What’s in your favorite tea? The dried and sometimes cooked or fermented bits of plants used to make teas are not easily identified to species by appearance. Over the past year I have been involved in a project testing whether DNA barcoding can identify the ingredients in commercial tea products, working with three New York City high school students and plant experts from Tufts University (Selena Ahmed) and The New York Botanical Garden (Damon Little). Student investigators Katie Gamble, Rohan Kirpekar, and Grace Young collected 146 tea products from 25 NYC locations, representing 33 manufacturers, 17 countries, and 82 plant common names–73 products were regular teas (prepared from Camellia sinensis, the tea plant) and 73 were herbal products prepared from other plant species.
Our findings are published in 21 July 2011 Scientific Reports, (Nature Publishing Group’s open access journal). About 1/3 of herbal teas generated DNA identifications indicating unlisted ingredients including weeds like annual bluegrass (Poa annua) and white goosefoot (Chenopodium album) and herbal plants like chamomile (Matricaria recutita). Matching DNA ingredients to listed ingredients was sometimes challenging–we observe that “broad-scale adoption of plant DNA barcoding may require algorithms that place search results in context of standard plant names and character-based keys for distinguishing closely-related species.”

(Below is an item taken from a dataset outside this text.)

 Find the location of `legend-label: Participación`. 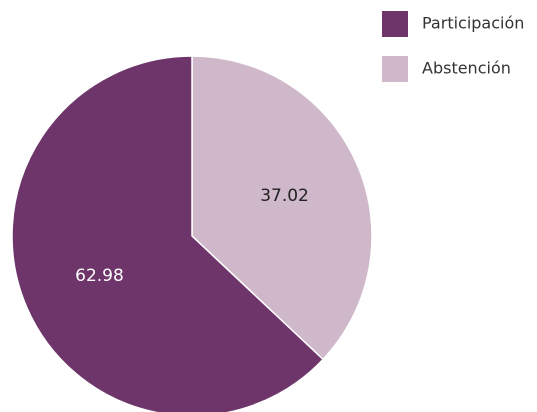

legend-label: Participación is located at coordinates (473, 24).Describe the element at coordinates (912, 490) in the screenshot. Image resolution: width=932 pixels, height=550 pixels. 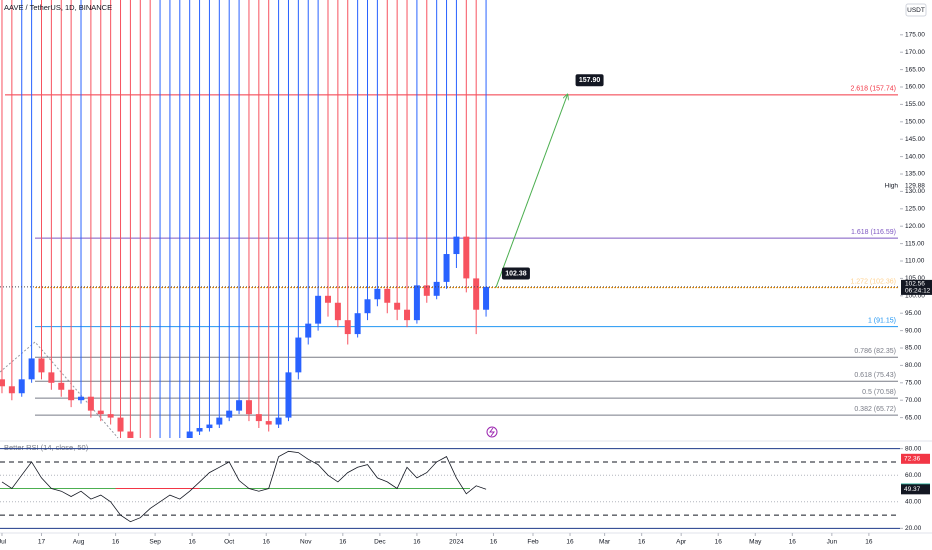
I see `rsi-tag-label: 49.37` at that location.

We are pleased that our investigation has attracted press coverage including New York Times print and online editions and internationally in 65 news sites and 14 countries, including India and China, world centers of tea production. Most of the DNA work was done at The New York Botanical Garden in senior author Damon Little’s laboratory. For a small subset of samples (10) we did DNA isolation and amplification in my dining room with recycled lab equipment purchased on the internet for about $5000. Samples were mailed to a commercial facility (Macrogen) for DNA sequencing, with results available by email the next day. It cost about $15 a sample including sequencing (unidirectional). More info and pictures on our TeaBOL website!
What’s next? I am excited about enabling wider use of DNA barcoding by high school students, including Cold Spring Harbor’s Urban Barcode Project competition (I am an advisor), open to teams from all New York City schools, with a focus on public institutions. I expect that soon manufacturers of teas and herbal products (and regulators) will incorporate DNA barcode testing into their quality control practices. One of the important tasks for scientists is building up the reference databases. At the time of the study, BOLD (Barcode of Life Database) and GenBank lacked rbcL or matK records for about 1/3 of plant species listed on product labels in our study. More on herbal plant identification: (Lou et al 2010. An integrated web medicinal materials DNA database. BMC Genomics 11, 402; Smillie and Kahn 2010. A comprehensive approach to identifying and authenticating botanical products. Clin Pharm Therapeutics 87, 175).